Several steps have been taken or are underway to minimize human activities that adversely impact wildlife. Examples include the elimination of overhead wiring, the modification of lights that disorient night-flying birds and the timing of construction or repair activities to reduce wildlife impacts. Some particularly important beaches have been declared "off limits" to encourage undisturbed use of these areas by seals. 

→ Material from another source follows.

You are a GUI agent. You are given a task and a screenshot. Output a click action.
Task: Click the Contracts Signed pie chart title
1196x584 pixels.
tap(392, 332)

  • Marine Protection - Protect shoreline and marine habitat that supports bird, wildlife, and fish species, and their critical life activities such as resting, feeding, nesting, fledging, migrating, etc. No public access is allowed.
  • Revegetation/Habitat - Midway Atoll is a highly disturbed system that hosts invasive plant species, toxic materials, and human development remnants that, taken together, have created significant adverse impact on indigenous species and their habitat. Efforts will focus on restoring atoll habitat and enhancing species populations.
  • Beach - Shoreline that is open to the public for passive recreation and educational activities such as walking, bird and wildlife watching, and beach viewing - primarily on the north beach of Sand Island. No beach access is available on Spit Island, and the only access allowed on Eastern Island is via the boat dock.
  • Inner Harbor - This includes the historic Inner Harbor and its associated shoreline, piers, and facilities. One of two approaches to the island (boat or plane), the inner harbor is critical to transportation of services and goods, and water-based activities.
  • Airfield Operations - The Airfield Operations on Sand Island comprises the active Henderson Airfield and includes the new operations center, the old hangar, the active runway, and inactive runway portions. The airfield operations is critical to transportation of services and goods, and aviation activities.
  • Freshwater Protection - The Freshwater Protection is a large triangular portion of the runway area from which surface water is collected in the catchment basin and then pumped into the three freshwater storage tanks.
  • Historic and Primary Development - The Historic and Primary Development designates Sand Island’s historic core and redevelopment area. It delineates an area that is highly significant in terms of historic development patterns on Sand Island related to the Cable Company historic period (early 1900s) and World War II historic period (1940s). One of the principal goals of Midway Atoll National Wildlife Refuge is to preserve and interpret these unique historical resources.
  • Research - The diverse populations of fish and wildlife, coupled with the capability to provide logistical support to investigators, make Midway Atoll an ideal site to conduct long-term scientific research. Data resulting from these projects are critical to the conservation of Midway's natural resources. 

Ongoing Projects:


 Verbacina Restoration

  • Verbesina Control Project - Control is focused on hand pulling Verbesina in sensitive areas where wetlands and high densities of native plants occur, and spraying appropriate herbicides.
  • Termite Control - Termite control was reinitiated around a portion of the buildings at Midway. With appropriate funding, this program may be expanded to included all historical and functional use buildings.
  • Mosquito Control - Mosquitos were accidentally introduced to the refuge in the early 1900s and act as vectors to transmit avian pox to seabirds. A large scale program was initiated between 2004 to 2007 to eliminate the majority of the mosquito breeding sites. This work seems to have been successful and now very few cases of avian pox are observed on the refuge.
  • Lead Paint Abatement - Lead paint that chips off buildings at Midway is inadvertently ingested by a portion of the albatross chicks on the refuge. This can lead to nervous system damage and death. The refuge has received funding to begin to remove lead paint from the buildings and soil to reduce lead-induced mortality in albatross chicks.